* [TAREA A REALIZAR]: Escribe la continuación del texto sobre la caída de Bashar al Asad en Siria, empezando justo después de su última oración.

===== BLOQUE DE TEXTO

Es evidente que su llegada al gobierno contó con el apoyo de Estados Unidos, que logró el ansiado objetivo de remover a Bashar al Asad y que Al Jolani logró unir a las más heterogéneas facciones que llevaban años luchando.
La reacción de Israel fue rápida y contundente. Procedió a bombardear decenas de instalaciones militares sirias, a extender su control más allá de los Altos del Golán, de los cuales se había apropiado ilegalmente en 1973, y a penetrar profundamente en territorio sirio.
En vísperas del triunfo rebelde, sin resistencia por parte del ejército oficial del país, que se encontraba cansado, desmoralizado y seguramente traicionado por una buena parte de sus generales, los países vecinos, incluyendo Rusia, Turquía e Irán sostuvieron reuniones de las cuales seguramente Asad concluyó que no estaba en ánimo ni condiciones de sostenerse en el poder, ni de contar con el apoyo ruso, enfrascado en la guerra en Ucrania, ni de Irán, amenazado por Trump, en un duro conflicto con Israel y con un debilitamiento de las milicias de Hezbolá.
Rusia e Irán declararon que si no existía en el gobierno sirio voluntad de lucha, no tenían nada que hacer allí. El esfuerzo ruso se concentró en asegurar la continuidad de sus bases militares en Tartús y Latakia.
Turquía alentó el conflicto con el argumento de regresar a Siria a los millones de refugiados, pero también pensando en sofocar a los kurdos, que habían conseguido en Siria una relativa autonomía que podía contagiar a los kurdos turcos. Siendo en el mundo el pueblo más numeroso que no tiene un Estado propio, Erdogán siempre los combatió. Ahora Turquía aseguró la normalización de relaciones con el nuevo gobierno.

==========
===== INFORMACIÓN

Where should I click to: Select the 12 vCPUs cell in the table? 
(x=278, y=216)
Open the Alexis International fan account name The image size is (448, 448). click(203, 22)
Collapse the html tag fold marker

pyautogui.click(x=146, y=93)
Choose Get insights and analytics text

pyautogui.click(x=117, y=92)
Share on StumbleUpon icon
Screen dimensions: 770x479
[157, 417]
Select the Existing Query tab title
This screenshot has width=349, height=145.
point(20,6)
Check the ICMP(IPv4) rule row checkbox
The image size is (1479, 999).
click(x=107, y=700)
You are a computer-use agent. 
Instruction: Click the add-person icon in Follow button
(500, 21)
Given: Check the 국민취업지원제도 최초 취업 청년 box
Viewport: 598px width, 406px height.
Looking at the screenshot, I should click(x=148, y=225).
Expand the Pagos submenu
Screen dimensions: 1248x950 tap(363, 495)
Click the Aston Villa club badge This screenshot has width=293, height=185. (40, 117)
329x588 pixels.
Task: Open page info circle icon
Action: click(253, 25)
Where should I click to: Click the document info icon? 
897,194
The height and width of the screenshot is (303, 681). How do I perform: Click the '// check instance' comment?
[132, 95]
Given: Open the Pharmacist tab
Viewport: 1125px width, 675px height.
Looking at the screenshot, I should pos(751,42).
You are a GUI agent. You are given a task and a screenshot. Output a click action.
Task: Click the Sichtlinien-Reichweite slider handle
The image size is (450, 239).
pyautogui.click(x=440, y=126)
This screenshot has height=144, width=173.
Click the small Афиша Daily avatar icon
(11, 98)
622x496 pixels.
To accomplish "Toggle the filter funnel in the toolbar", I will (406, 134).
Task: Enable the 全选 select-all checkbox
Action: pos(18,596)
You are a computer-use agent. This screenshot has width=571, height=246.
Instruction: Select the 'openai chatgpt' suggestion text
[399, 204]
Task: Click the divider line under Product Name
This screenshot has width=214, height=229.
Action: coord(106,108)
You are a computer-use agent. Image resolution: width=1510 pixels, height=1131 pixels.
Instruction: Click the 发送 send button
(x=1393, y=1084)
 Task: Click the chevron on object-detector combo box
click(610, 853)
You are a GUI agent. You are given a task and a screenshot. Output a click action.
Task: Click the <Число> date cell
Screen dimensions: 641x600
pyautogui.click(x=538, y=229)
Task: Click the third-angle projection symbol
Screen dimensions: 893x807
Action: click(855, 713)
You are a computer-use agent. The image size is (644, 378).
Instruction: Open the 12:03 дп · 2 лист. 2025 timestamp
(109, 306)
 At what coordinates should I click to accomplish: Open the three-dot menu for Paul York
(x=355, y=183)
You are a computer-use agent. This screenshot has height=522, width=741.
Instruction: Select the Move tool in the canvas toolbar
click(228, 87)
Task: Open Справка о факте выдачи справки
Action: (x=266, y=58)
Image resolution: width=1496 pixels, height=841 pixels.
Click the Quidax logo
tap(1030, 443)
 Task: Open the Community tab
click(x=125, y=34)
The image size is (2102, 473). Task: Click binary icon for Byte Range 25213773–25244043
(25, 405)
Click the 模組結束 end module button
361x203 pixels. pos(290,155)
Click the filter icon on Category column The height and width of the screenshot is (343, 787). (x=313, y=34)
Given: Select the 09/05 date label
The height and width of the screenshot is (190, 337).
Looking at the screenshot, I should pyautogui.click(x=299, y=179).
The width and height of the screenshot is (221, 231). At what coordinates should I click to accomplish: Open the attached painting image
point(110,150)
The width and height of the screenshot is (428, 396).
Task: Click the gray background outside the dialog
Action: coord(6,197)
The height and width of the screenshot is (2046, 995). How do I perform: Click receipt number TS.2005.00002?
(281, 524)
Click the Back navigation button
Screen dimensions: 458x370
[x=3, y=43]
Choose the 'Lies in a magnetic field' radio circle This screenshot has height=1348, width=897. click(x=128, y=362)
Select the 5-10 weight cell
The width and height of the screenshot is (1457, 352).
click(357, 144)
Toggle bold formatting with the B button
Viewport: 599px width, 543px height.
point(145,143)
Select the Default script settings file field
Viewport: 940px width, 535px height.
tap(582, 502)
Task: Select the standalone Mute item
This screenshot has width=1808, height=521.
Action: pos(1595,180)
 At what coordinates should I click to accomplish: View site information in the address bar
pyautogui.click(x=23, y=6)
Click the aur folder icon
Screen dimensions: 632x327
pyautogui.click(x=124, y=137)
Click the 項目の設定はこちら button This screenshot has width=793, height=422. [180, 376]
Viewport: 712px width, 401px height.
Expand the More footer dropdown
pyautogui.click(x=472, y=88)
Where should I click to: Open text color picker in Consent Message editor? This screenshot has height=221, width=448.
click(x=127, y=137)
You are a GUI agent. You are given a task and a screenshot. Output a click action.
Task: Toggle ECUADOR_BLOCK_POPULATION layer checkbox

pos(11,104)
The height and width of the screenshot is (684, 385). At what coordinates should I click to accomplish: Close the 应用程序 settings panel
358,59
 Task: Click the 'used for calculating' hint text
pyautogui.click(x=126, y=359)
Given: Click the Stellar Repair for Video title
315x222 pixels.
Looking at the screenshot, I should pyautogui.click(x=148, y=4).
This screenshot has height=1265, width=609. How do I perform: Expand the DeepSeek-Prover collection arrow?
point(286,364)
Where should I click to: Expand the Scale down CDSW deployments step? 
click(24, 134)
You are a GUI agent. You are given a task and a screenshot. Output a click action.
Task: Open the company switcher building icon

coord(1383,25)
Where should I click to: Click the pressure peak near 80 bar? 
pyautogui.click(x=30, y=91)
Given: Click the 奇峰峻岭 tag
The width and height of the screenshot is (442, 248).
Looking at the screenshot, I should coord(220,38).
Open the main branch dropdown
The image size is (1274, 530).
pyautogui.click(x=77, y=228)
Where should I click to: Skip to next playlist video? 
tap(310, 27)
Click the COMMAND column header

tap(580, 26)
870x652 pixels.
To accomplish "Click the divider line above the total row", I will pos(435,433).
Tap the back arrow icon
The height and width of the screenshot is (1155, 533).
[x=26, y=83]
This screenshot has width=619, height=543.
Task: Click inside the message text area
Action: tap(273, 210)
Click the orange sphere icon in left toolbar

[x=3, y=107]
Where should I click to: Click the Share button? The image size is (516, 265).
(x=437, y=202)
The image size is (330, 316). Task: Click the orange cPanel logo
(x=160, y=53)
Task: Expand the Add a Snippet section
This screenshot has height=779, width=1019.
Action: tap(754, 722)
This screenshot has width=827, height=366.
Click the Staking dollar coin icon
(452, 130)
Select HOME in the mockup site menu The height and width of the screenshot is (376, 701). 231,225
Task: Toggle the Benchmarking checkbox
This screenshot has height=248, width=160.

==========

* [RESULTADO DEL EJERCICIO]:
Más allá de su lucha contra la “tiranía de Asad”, el propósito de Estados Unidos es balcanizar a Siria y destruirla como país viable
Estados Unidos e Israel lograron una victoria importante al eliminar el gobierno de Bashar al Asad, acérrimo enemigo de Israel, aliado de Rusia y puente entre Irán y la resistencia de Hezbolá, pero se encuentran en un terreno incierto pues apoyaron fuerzas islámicas radicales. La desconfianza en los nuevos gobernantes es visible en el hecho de que ambos procedieron a bombardear vastas regiones, mostrando que más allá de su lucha contra la “tiranía de Asad”, su propósito es balcanizar a Siria y destruirla como país viable. Ya lo había denunciado en 2003 el general Wesley Clark, quien fue comandante de la OTAN, cuando señaló que Estados Unidos quería atacar siete Estados: Irak, Siria, Líbano, Libia, Irán, Somalia y Sudán. Kissinger señaló en 2013 “el resultado que le gustaría ver” en Siria es el de un país desintegrado y balcanizado, con “más o menos regiones autónomas”.
Siria ocupa un lugar clave en la proyectada nueva Ruta de la Seda de China y Trump siempre ha tenido como objetivo prioritario el ataque a Irán, que queda aislado de su aliado sirio.
La balcanización ha sido una estrategia estadounidense. Lo logró en la antigua Yugoslavia y en la Unión Soviética y lo sigue intentando infructuosamente en Rusia.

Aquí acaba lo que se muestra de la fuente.